Materials provided:
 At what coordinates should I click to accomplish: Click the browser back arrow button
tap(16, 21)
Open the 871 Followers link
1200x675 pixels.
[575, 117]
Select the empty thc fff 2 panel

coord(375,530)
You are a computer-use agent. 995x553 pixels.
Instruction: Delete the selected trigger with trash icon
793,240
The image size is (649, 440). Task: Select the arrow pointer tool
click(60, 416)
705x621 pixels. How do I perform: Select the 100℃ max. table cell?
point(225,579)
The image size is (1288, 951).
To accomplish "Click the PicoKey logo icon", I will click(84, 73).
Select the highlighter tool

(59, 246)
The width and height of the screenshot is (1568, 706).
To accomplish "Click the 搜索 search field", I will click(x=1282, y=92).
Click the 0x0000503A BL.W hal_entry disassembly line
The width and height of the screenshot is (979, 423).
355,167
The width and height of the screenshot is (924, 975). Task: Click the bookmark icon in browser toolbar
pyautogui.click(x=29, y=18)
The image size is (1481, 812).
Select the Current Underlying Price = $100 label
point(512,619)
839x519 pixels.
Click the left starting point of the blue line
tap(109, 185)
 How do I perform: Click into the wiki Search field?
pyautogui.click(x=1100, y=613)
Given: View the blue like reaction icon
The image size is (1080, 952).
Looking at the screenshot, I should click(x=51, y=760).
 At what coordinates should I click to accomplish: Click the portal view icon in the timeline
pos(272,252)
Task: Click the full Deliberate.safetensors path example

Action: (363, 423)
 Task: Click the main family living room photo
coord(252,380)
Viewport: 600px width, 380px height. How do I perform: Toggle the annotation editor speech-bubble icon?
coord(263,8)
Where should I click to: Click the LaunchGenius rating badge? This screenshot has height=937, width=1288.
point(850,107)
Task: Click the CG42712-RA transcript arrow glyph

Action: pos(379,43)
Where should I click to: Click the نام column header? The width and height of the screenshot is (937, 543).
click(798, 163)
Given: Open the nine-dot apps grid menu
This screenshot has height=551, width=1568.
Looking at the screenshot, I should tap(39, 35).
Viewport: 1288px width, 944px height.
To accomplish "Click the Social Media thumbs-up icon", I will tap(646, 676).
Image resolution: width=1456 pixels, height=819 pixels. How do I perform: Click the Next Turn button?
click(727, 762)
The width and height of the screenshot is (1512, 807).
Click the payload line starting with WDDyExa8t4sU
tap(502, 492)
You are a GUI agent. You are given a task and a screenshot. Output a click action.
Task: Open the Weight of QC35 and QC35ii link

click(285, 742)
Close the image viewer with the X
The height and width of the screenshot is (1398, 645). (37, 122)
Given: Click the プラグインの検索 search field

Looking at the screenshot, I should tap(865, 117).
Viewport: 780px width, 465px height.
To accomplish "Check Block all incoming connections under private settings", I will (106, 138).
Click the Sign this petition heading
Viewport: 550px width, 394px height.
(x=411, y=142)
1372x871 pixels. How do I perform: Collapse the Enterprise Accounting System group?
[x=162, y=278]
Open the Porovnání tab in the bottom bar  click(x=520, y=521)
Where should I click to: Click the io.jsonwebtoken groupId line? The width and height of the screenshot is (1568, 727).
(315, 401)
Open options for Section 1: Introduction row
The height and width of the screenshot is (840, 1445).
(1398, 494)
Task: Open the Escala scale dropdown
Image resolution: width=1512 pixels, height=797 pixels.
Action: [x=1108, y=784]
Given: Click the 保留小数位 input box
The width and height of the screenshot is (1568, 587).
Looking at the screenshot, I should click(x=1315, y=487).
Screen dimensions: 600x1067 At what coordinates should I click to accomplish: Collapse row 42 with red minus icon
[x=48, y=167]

Stated goal: Copy the data verbatim, beginning at the line that contains "839x519 pixels." and stopping after the line that contains "Looking at the screenshot, I should tap(865, 117).".

Output of the task:
839x519 pixels.
Click the left starting point of the blue line
tap(109, 185)
 How do I perform: Click into the wiki Search field?
pyautogui.click(x=1100, y=613)
Given: View the blue like reaction icon
The image size is (1080, 952).
Looking at the screenshot, I should click(x=51, y=760).
 At what coordinates should I click to accomplish: Click the portal view icon in the timeline
pos(272,252)
Task: Click the full Deliberate.safetensors path example

Action: (363, 423)
 Task: Click the main family living room photo
coord(252,380)
Viewport: 600px width, 380px height. How do I perform: Toggle the annotation editor speech-bubble icon?
coord(263,8)
Where should I click to: Click the LaunchGenius rating badge? This screenshot has height=937, width=1288.
point(850,107)
Task: Click the CG42712-RA transcript arrow glyph

Action: pos(379,43)
Where should I click to: Click the نام column header? The width and height of the screenshot is (937, 543).
click(798, 163)
Given: Open the nine-dot apps grid menu
This screenshot has height=551, width=1568.
Looking at the screenshot, I should tap(39, 35).
Viewport: 1288px width, 944px height.
To accomplish "Click the Social Media thumbs-up icon", I will tap(646, 676).
Image resolution: width=1456 pixels, height=819 pixels. How do I perform: Click the Next Turn button?
click(727, 762)
The width and height of the screenshot is (1512, 807).
Click the payload line starting with WDDyExa8t4sU
tap(502, 492)
You are a GUI agent. You are given a task and a screenshot. Output a click action.
Task: Open the Weight of QC35 and QC35ii link

click(285, 742)
Close the image viewer with the X
The height and width of the screenshot is (1398, 645). (37, 122)
Given: Click the プラグインの検索 search field

Looking at the screenshot, I should tap(865, 117).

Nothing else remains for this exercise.